SEA UC market growth slowing

Enterprise Innovation editors
19 Nov 2014
00:00

The unified communications (UC) on-premise infrastructure market in Southeast Asia slowed down in the first half of 2014, but still managed 6.4% year-on-year growth, according to IDC Asia-Pacific.

IDC said the market slowdown was due to the political and economic road bumps in Indonesia and Thailand, rising tensions in the South China Sea region, a brutal run of natural disasters that hit Philippines last year and slowdown of buyer sentiments in Malaysia within the early post-election period.
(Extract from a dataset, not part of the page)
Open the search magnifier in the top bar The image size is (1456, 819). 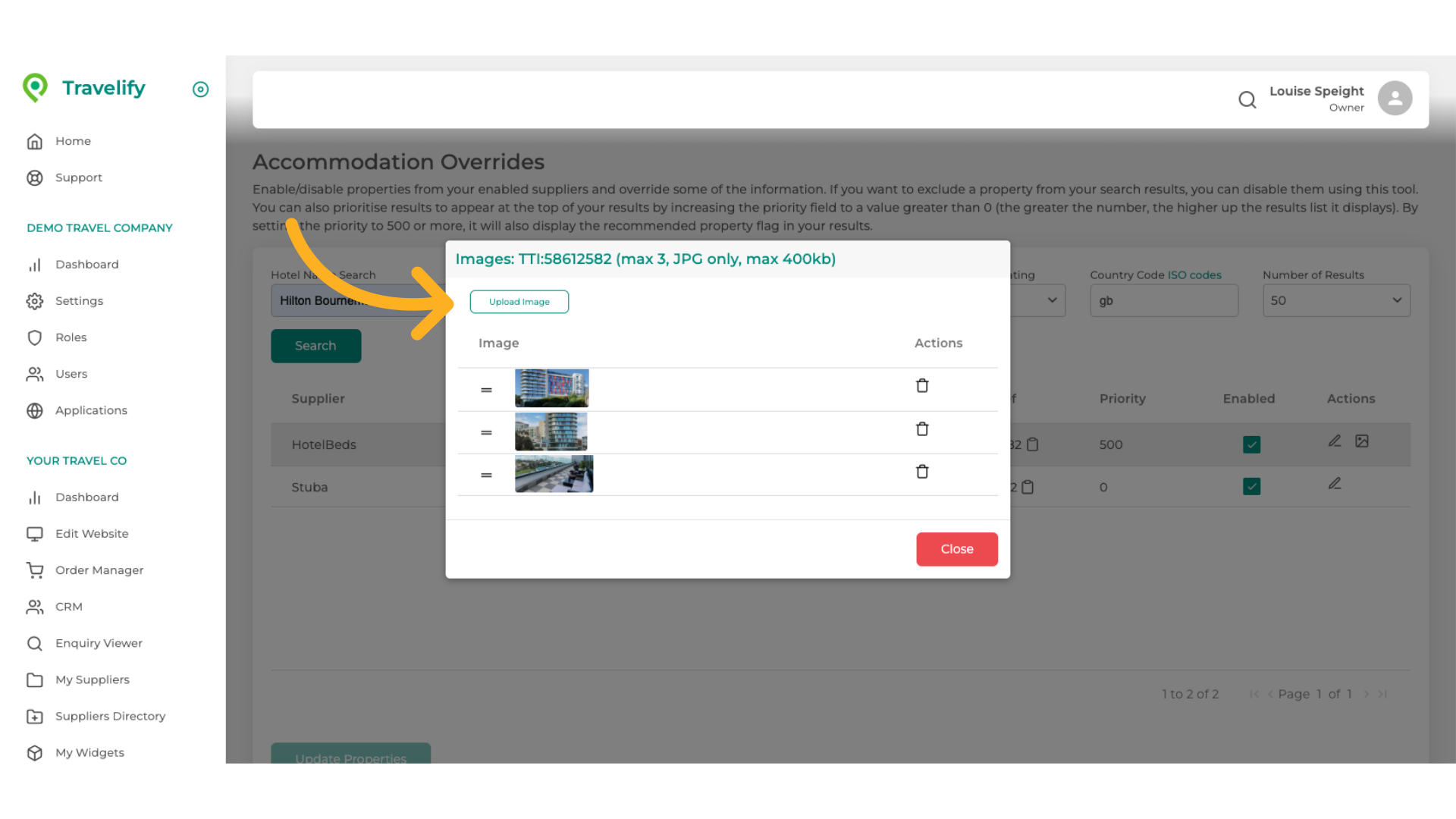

In spite of the political and economic instabilities, the region still outperforms other geographic regions such as Australia, New Zealand and China, the company said.

IDC expects the market to grow to $652.8 million in 2018, at a five-year CAGR of 8.6% based on factory or vendor revenues.

Singapore continues to be the largest market with $57.1 million, followed by Malaysia with $44.6 million, the Philippines with $40.2 million, Indonesia with $37.4 million, Thailand with $32.3 million and Vietnam with $12.5 million.

"Adoption for UC managed services and cloud-based UC will continue to be the strongest in Singapore, Malaysia, Philippines and Thailand, co-existing with the continuous growth of on-premise infrastructure market as a hybrid deployment model, moving UC up in IT agenda to a more encouraging commonplace of adoption," said Tan Hwee Xian, market analyst at IDC's Asia-Pacific Communications Group.

The market is expected to continue to flourish over the forecast period and the market growth is expected to be less stellar YoY, because of managed converged and UC services and cloud-based UC models which have grown significantly in the recent years.

IDC believes that investments in Southeast Asian will keep apace along with the proliferation of future workplace technology and mega network infrastructure upgrade cycle, notably migration from time-division multiplexing (TDM) or key systems to Internet Protocol Private Brach Exchange (IP PBX) is in full swing in most aforementioned countries.

In terms of verticals, finance, manufacturing, services and telecommunications remain as sweet spots for the market where public sector has plummeted 34% YoY.